Claudia Keimel Chefin der Agentur Visid Design in Hamburg:Vielen Werbeagenturen würde es bestimmt zu neuen, kreativen Höhenflügen verhelfen, wenn die Klischeeschublade geschlossen bliebe.

Bernd Sanmann Geschäftsführer der Agentur SHR Communication in Hamburg:Die Mama von Eva Lotta steht dann nicht in der Küche zu Weihnachten, sondern rasiert sich das Gesicht. Wie soll es möglich sein, auf Klischees zu verzichten? Wer würde bestimmen, was ein Klischee ist und was nicht? Ich glaube auch, dass den Frauen ein Bärendienst erwiesen wird, wenn sich Kraft des Gesetzes verzerrte Bilder ihrer Geschlechter nach den Vorstellungen von Frau Eva Brit Svensson in den Medien durchsetzen. Damit meine ich nicht nur die Werbung. Das beginnt nur hier und endet bei sämtlichen Medien inklusive Kinderbücher. Wer will das wirklich?

Harald Kratel Geschäftsführer der Online-Partnerbörse Parship in Hamburg:Wenn Gleichberechtigung, dann auch richtig! Im Ernst: An dieser Frage wird die Absurdität dieser EU-Aktion deutlich.

Wolfgang Hildebrand Geschäftsführer der Agentur Achtung in HamburgZugegeben: Frauen hinterm Herd zu zeigen hilft, Geschlechterklischees zu zementieren. Andererseits: Sosehr Werbung gelegentlich übertreibt, fantasiert oder schlichtweg lügt - manchmal zeigt sie auch einfach nur die traurige Realität. Und die lässt sich nicht so einfach wegzensieren.

Uwe Middeke Geschäftsführer der Agentur Straight in MünchenIch finde auch, dass Mutti am Herd nur die schlimmsten Assoziationen hervorruft. Also weg damit! Nein, Quatsch. Meiner Meinung nach haben diejenigen, die sich so etwas ausdenken, einen schweren Software-Fehler oder sind stark traumatisiert. Was will man aber von Leuten erwarten, die fürs Reglementieren bezahlt werden? Werbung bedeutet Kreativität und Freiheit. Und ich sehe auch gerne mal die Frau am Herd. Genauso wie mich mit Hammer und Zange.
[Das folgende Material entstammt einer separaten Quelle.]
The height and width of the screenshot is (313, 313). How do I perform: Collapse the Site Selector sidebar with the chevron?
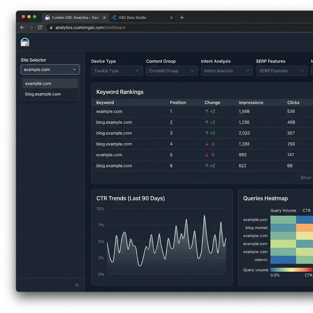(77, 285)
Stephan Dietzschold Medialeiter bei der Agentur Pilot in HamburgMeinen Glückwunsch den Damen und Herren in Brüssel! Wieder ein Thema von elementarer Bedeutung in Angriff genommen, das über Jahre hinweg eine intensive Fokussierung garantiert, die Masse beschäftigt und ganz nebenbei ihre eigene Daseinsberechtigung untermauert.Sollten diese Forderungen tatsächlich umgesetzt werden, ist es sicherlich ein Leichtes, Vati an den Herd oder wahlweise in die Waschküche zu stellen und Mutti heimwerken zu lassen. Aber Obacht vor zu tief hängenden Dunstabzugshauben, splitternden Fingernägeln oder den allgemein akzeptierten und gelebten Rollenbildern! Für derlei Notfälle wird Brüssel sicherlich eine weitere Notlösung parat haben.